[alma-config] thoughts on simulation metrics
Bryan Butler
bbutler at aoc.nrao.edu
Mon Jan 29 16:47:47 EST 2001
all,
please find below a summary of metrics discussions from my perspective,
with my own comments and thoughts interjected.
i make some recommendations at the end. if you disagree strongly with
one of the suggested metrics, or are upset that some other metric isn't
included (or even discussed), let me (and the group) know.
i think we should come to an agreement by the end of the phone
telecon on wednesday if at all possible.
-bryan
Introduction
We now have at least 3 methods of simulating ALMA imaging with
different configurations (Heddle's in AIPS, Viallefond/Guilloteau's in
GILDAS, and Holdaway/Morita's in SDE), with more possibly on the
horizon (AIPS++ hopefully). I may have left some out (miriad, e.g.),
but the point is just that we do have the capability now to do some
real imaging simulations and compare the results.
The question now is how do we make comparisons between the different
arrays, given the results of the simulations?
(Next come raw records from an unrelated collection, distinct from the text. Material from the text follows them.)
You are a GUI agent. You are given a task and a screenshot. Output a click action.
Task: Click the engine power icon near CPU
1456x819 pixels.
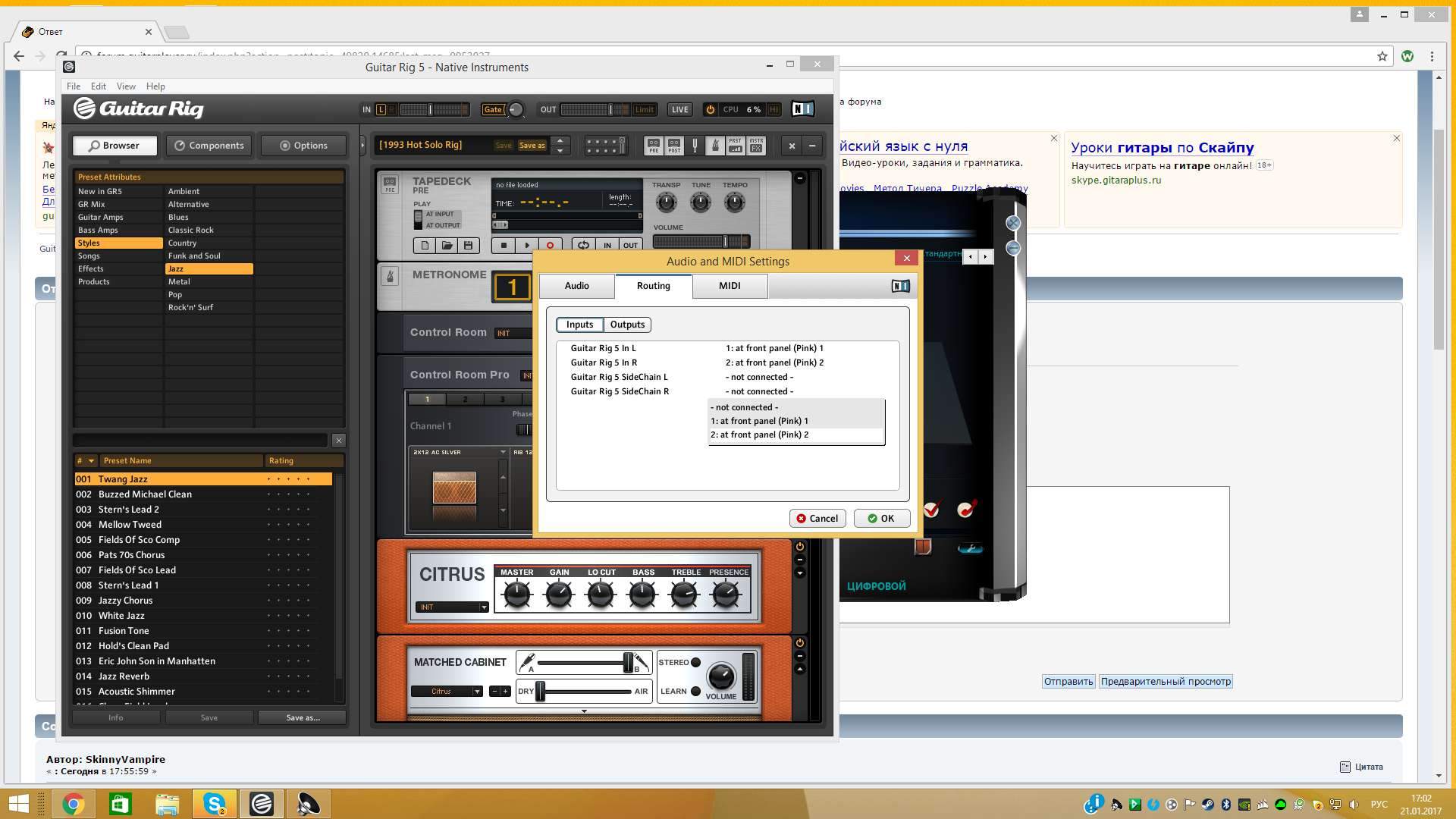[710, 109]
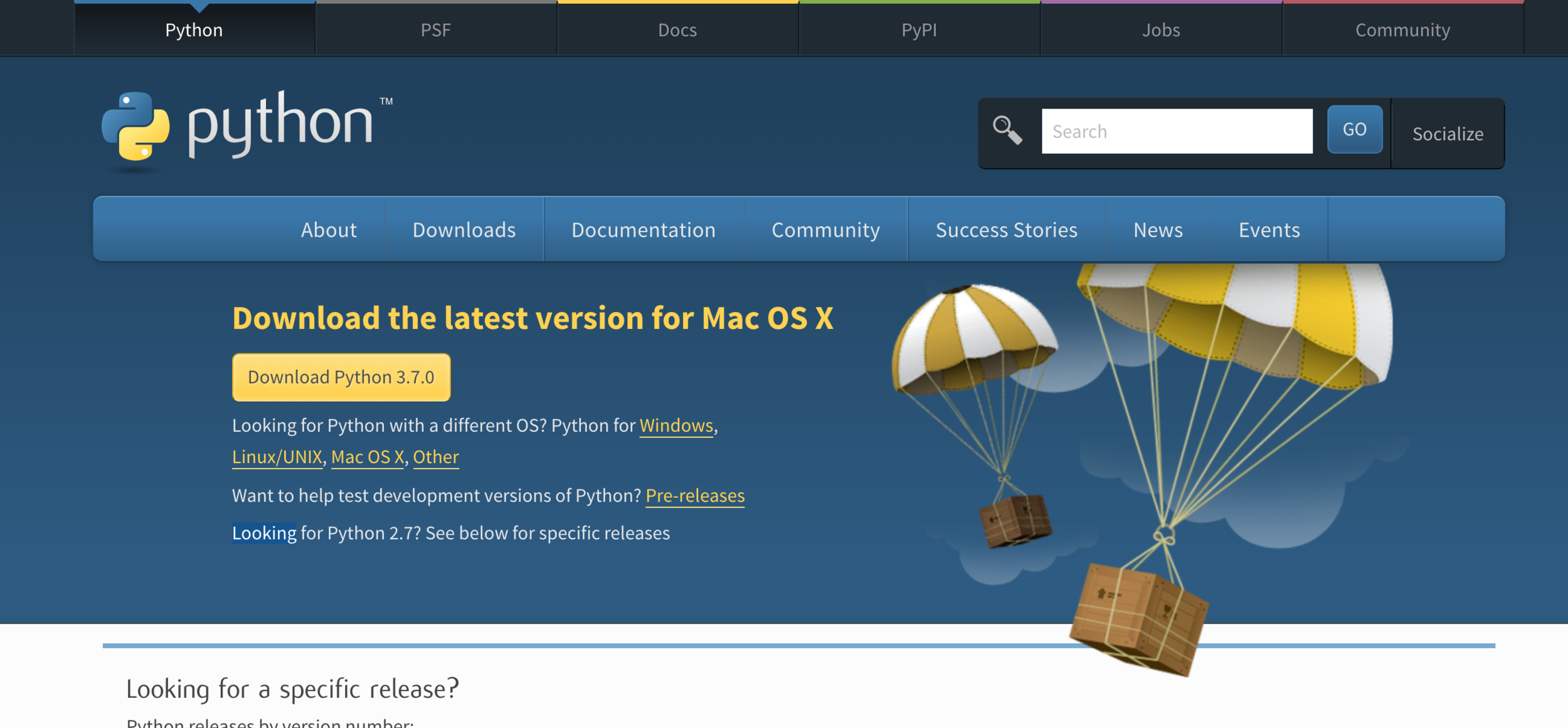Open the Success Stories menu item

coord(1006,230)
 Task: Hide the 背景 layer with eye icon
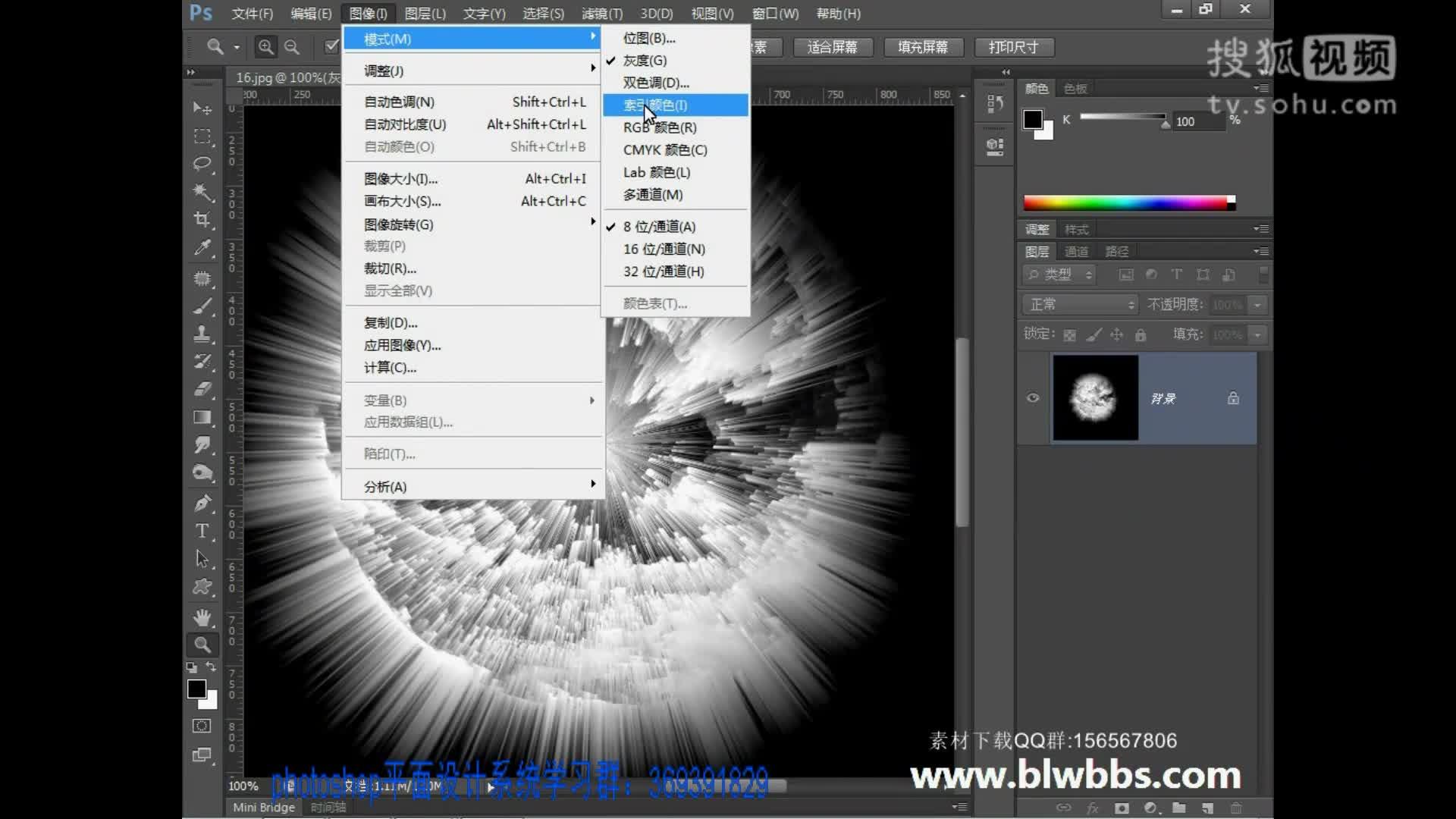(1033, 398)
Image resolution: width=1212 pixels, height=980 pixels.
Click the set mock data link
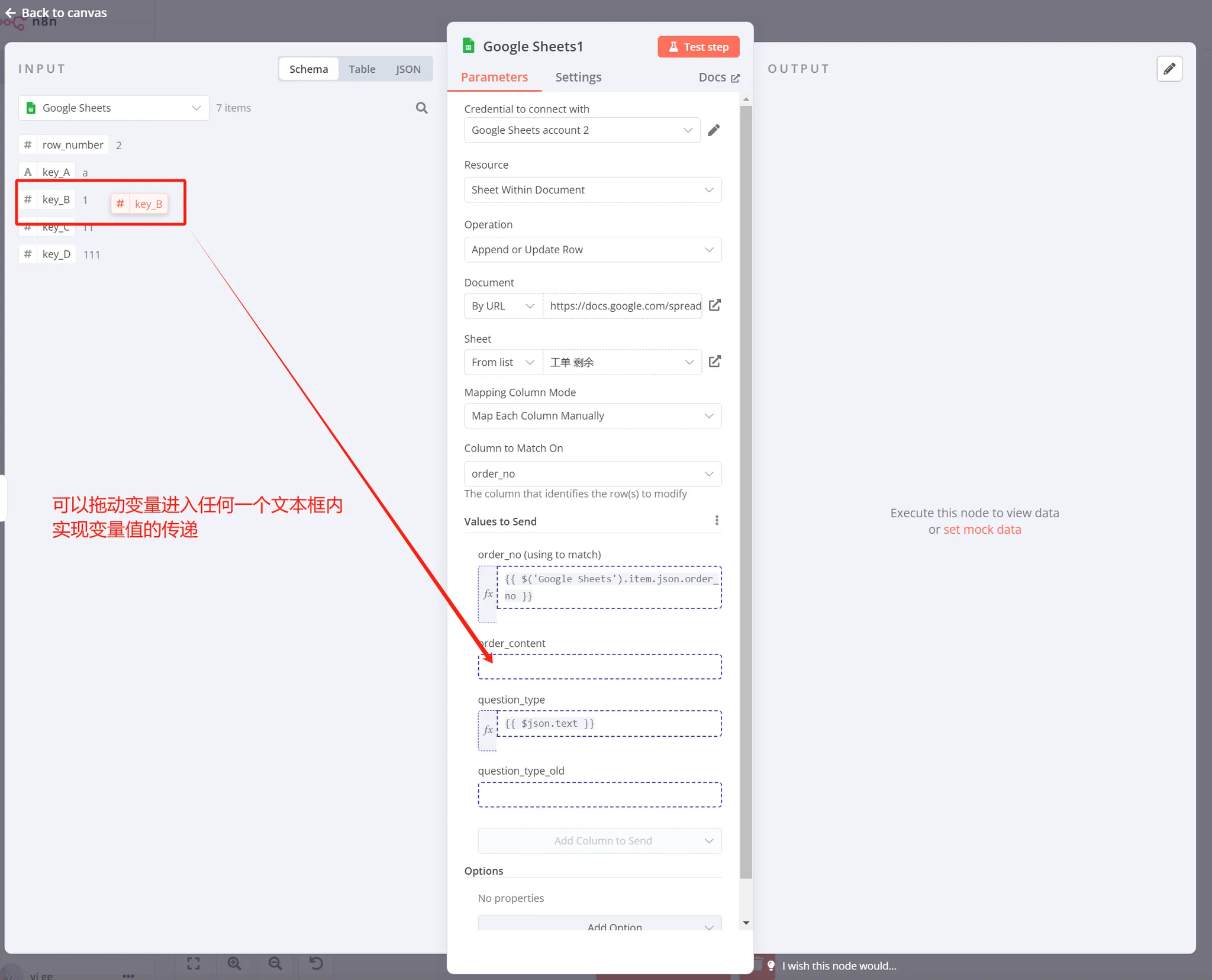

One way, which has been
already used to some extent on the results of Heddle's simulations, is
to simply qualitatively examine the images and differenced images, and
make statements regarding the relative "quality" of the different
configurations based on that. All along, we have also had the idea
that eventually we come up with some standard _metrics_ which would be
quantitatively based and would be used for true comparison. We seem,
however, to have gotten bogged down in the details, and have failed to
come to any consensus as to which metric (or combination of them) to
use. This is partly because nobody has been willing to assume the
leadership in this respect, and so we have waffled along with little
progress.
Separately from this, there is the fact that a better metric of this
type does not necessarily imply a better overall configuration
design - most importantly because of what we have been calling
"operational issues." I don't know how to rationally address that
issue, because it quickly degenerates into a subjective and political
one, and is hard to get a good handle on. However, I will note that we
have had no good exposition of exactly what "operational issues" really
entails in its entirety (the one issue that gets stressed is how often
we move antennas, but what are the others?), much less whether these
issues favor one configuration type over another. Even after such an
exposition, it is still useful to have the information on which is the
better configuration "scientifically" (I use the term broadly), so that
some weighting of the relative importance of operational vs. scientific
quality can be specified, and a final decision on configuration type
can be made. I note that there are other issues which affect the
scientific quality of a configuration design which cannot be strictly
set down as a quantitative measure in the way that I'm discussing here
(as a simple e.g., repeatability of antenna positions for monitoring
observations), and they will have to be folded into the discussion in
the end. At any rate, I think it still behooves us to come up with the
quantitative metrics as soon as possible, and hence I will address some
of them here, and then make a real suggestion at the end.
Types of Metrics
They generally fall into 2 categories: uv-based metrics, and
image-based metrics. We have been recently concentrating on the
image-plane ones, but I don't think we should necessarily completely
forget about the uv-based ones.
uv-based Metrics
In my opinion, the attractiness of uv-based metrics is that they are
not dependent on the source structure, but rather only on the source
declination and hour angle range of observation. Also, they tend to
be simple to calculate.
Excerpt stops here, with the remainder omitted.